A few other disclosures may also help readers better understand what’s going on behind this issue. Dr. MacLean is the Project Director of the Vermont Diabetes Information System, which he originated. He is also a consultant to the Vermont Department of Health, the NYC Department of Health and Mental Hygiene, and the Vermont Program for Quality in Health Care.

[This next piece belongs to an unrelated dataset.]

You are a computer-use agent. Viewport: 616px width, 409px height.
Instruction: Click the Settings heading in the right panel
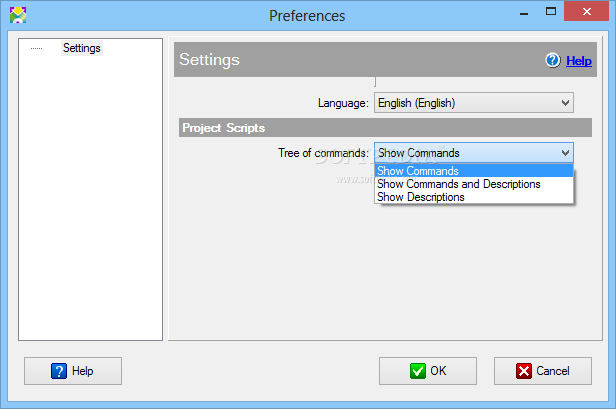(209, 60)
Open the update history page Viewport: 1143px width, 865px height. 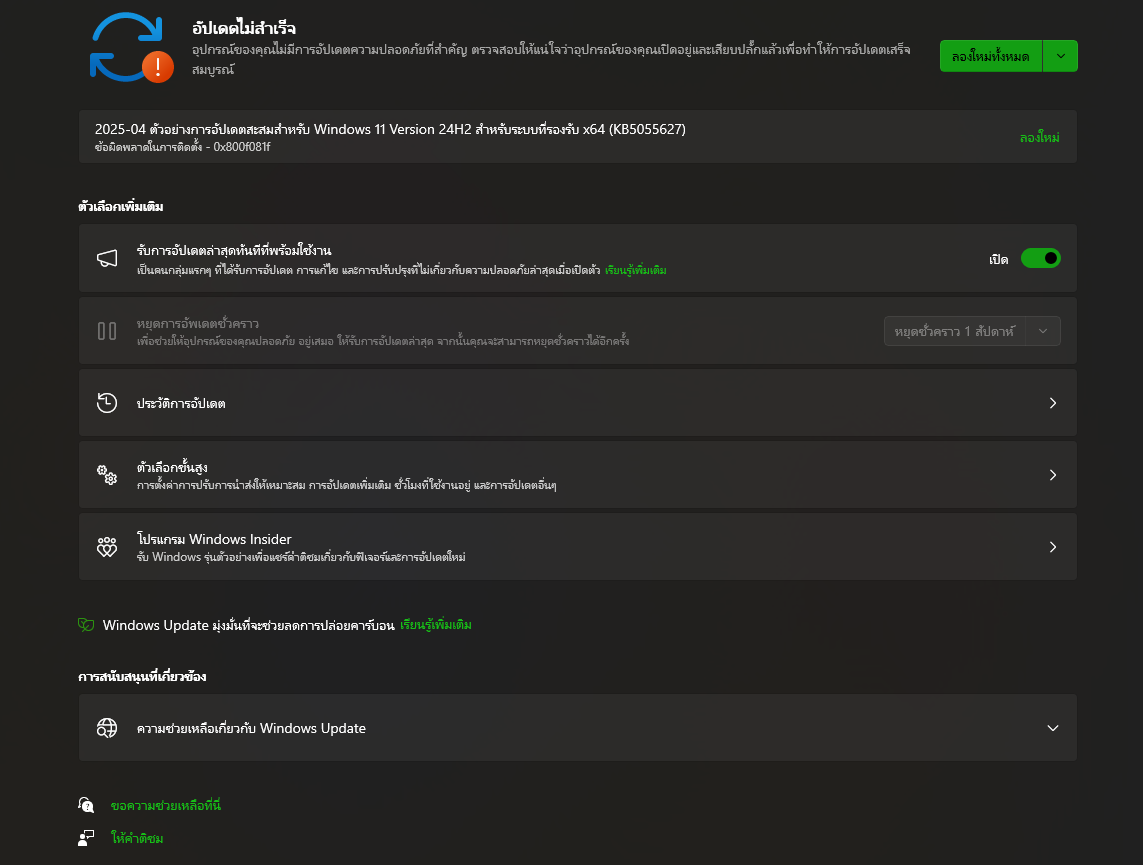[x=578, y=403]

Dr. Littenberg is a Robert Wood Johnson Clinical scholar and member of the Technical Advisory Panel of the National Quality Forum. This independent nonprofit organization was created to develop and implement a national strategy for “quality measurement and reporting.” Its 27 partners, including government agencies, will be familiar to JFS readers, as identical to those behind the “medical homes” being created to manage your care, clinical guidelines for obesity and other conditions, performance measures for providers, insurer/employer wellness programs, and the creation of a nationalized electronic health database.

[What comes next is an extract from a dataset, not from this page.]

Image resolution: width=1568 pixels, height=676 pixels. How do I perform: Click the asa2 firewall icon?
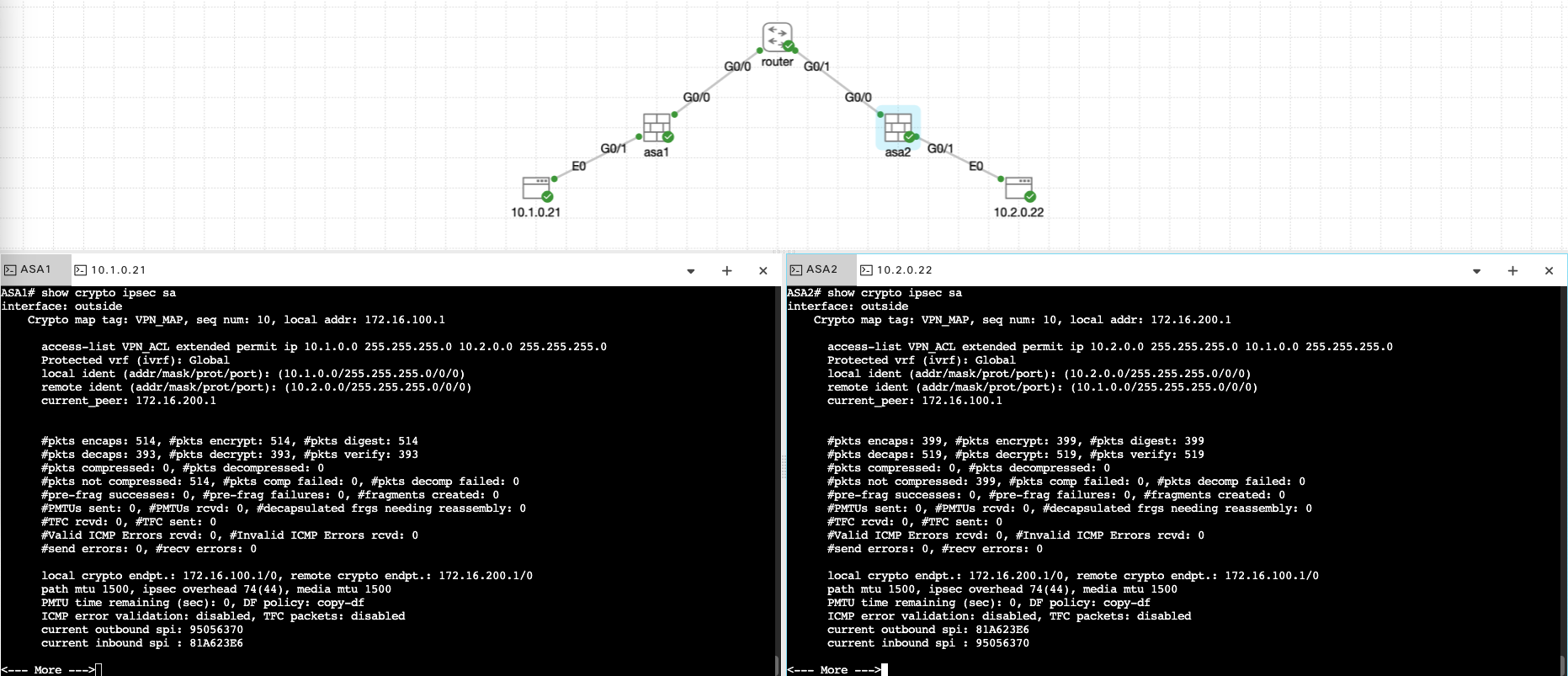897,128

He was also co-investigator with Dr. MacLean and together they are recipients of a number of relevant research grants: a $2,031,287 grant (in 2002-2005) from the NIH to implement the Vermont Diabetes Information System, a $266,781 grant (2001-2002) from the CDC on information systems in diabetes care, and a $40,000 grant (2001-2002) on diabetes case management in primary care.

But the most important, and missing, disclosure is that Dr. Littenberg is the Chief Executive Officer, and Dr. MacLean is the Chief Medical Director, of Vermedx™ Diabetes Information System (VDIS). The Vermont and NYC diabetes registries were “engendered based on VDIS” and both registries now contract with VDIS. This electronic communication system takes blood tests from laboratories and pulls out (currently) diabetes-specific lab tests and electronically sends it to VDIS. It generates a flow sheet of A1c, blood lipids (cholesterol), Albumin-to-Creatinine ratio, and creatinine values and compares them to targeted numbers and generates letters sent to patients. If a patient is overdue in setting up an appointment, VDIS sends both the doctor and patient a reminder. It also generates population reports for analyzing compliance with measurement goals.

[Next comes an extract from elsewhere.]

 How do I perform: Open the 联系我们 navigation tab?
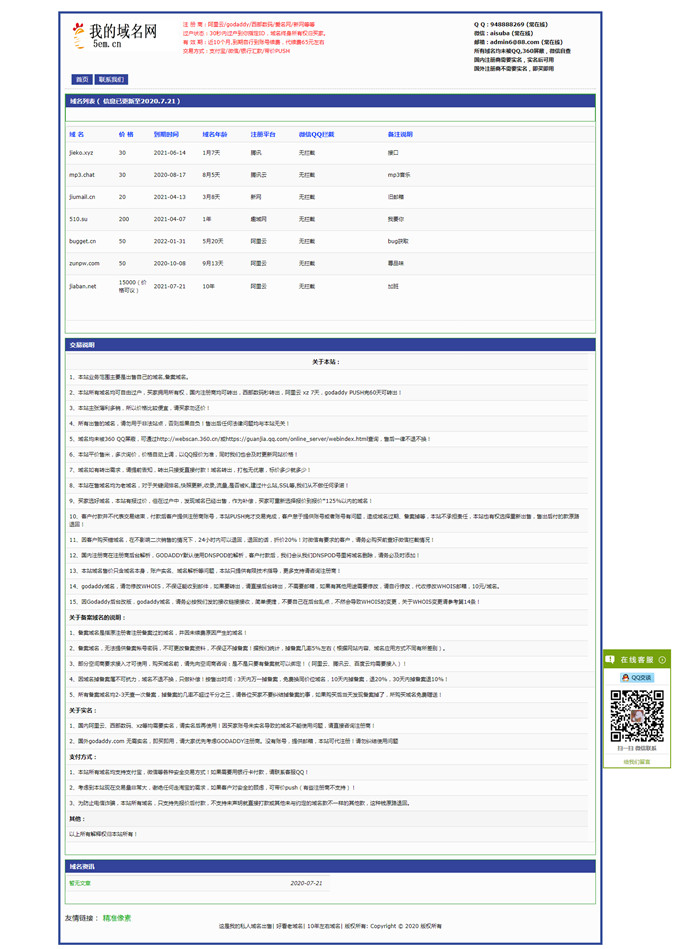pyautogui.click(x=111, y=79)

VDIS was recognized in February by the National Business Coalition on Health and is the largest diabetes registry service available. Last May, it had announced it had been selected by the NYC Department of Health and Mental Hygiene to operate its diabetes registry program. And last month, VDIS signed the multi-year contract with NYC Dept. of Health as part of its initiative to combat what Health Commissioner has “labeled a crisis that is becoming an epidemic.”

Its company media page notes the company’s progress: journal articles identifying “major problems” resulting from lack of managed care and the inability to monitor provider compliance with pay-for-performance measures (“The Vermedx Diabetes Information System uses a proprietary method to overcome these barriers...”); a study by the Department of Health and Mental Hygience claiming that one-third of people with diabetes aren’t aware of it, as well as many with “prediabetes;” VDIS as a model for the NYC diabetes registry; and NYC making diabetes a reportable disease. As its website says: “Vermedx staff have been involved in numerous clinical research projects and have many publications to their credit.” There you’ll also find the groundwork being laid for monitoring blood pressure, cholesterol, depression, health literacy, etc. This summer, they are participating in the plans for national public health surveillance of chronic diseases.

Behind every “epidemic” claimed to need massive government intervention and oversight, you’ll find a lot more going on than objective measures of health problems. Will Americans wake up in time?